Tickets for the festival are $2 per film and will be honored on a first come,
first serve basis. Tickets are available at the Student Publications Office,
Anspach Hall Room 8.

Here’s what some critic’s wrote about Dr. Akagi”:

“Imamura’s straightforward directorial style effectively tells the doctor’s
story and the consequences when his unusual quest turns into an obsession.”

— Ed Scheid, Box Office Magazine

“Shohei Imamura continues deepening his vision, invoking feelings of
love and destiny as his film builds to a final image at once as ominous, ironic
and darkly amusing as a scene out of ‘Dr. Strangelove.’”

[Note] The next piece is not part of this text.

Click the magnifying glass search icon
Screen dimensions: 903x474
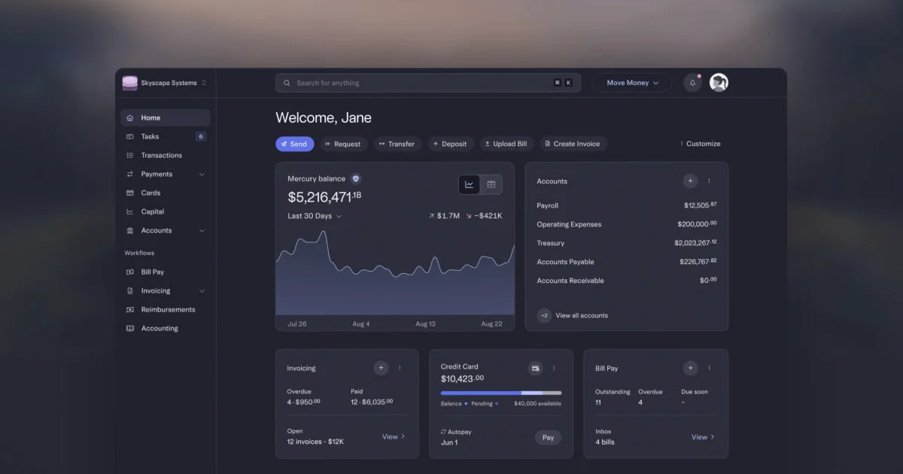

— Kevin Thomas, The Los Angeles Times

“‘Doctor Akagi’ is a nice, sweetly nostalgic portrait of a
brief and strange moment in history, one squeezed between the surrender of
Germany and the dropping of the atomic bomb.”

— Joshua Klein, The Onion A.V. Club

“Imamura has a wonderful habit of throwing surprises into scenes, sometimes
to jolt us to attention and sometimes merely because that’s the way life is.
They can be as simple as someone suddenly opening a screen, but he saves the
most amazing one for the last sequence, 10 minutes of thrilling filmmaking.”

— Bob Graham, The San Francisco Chronicle.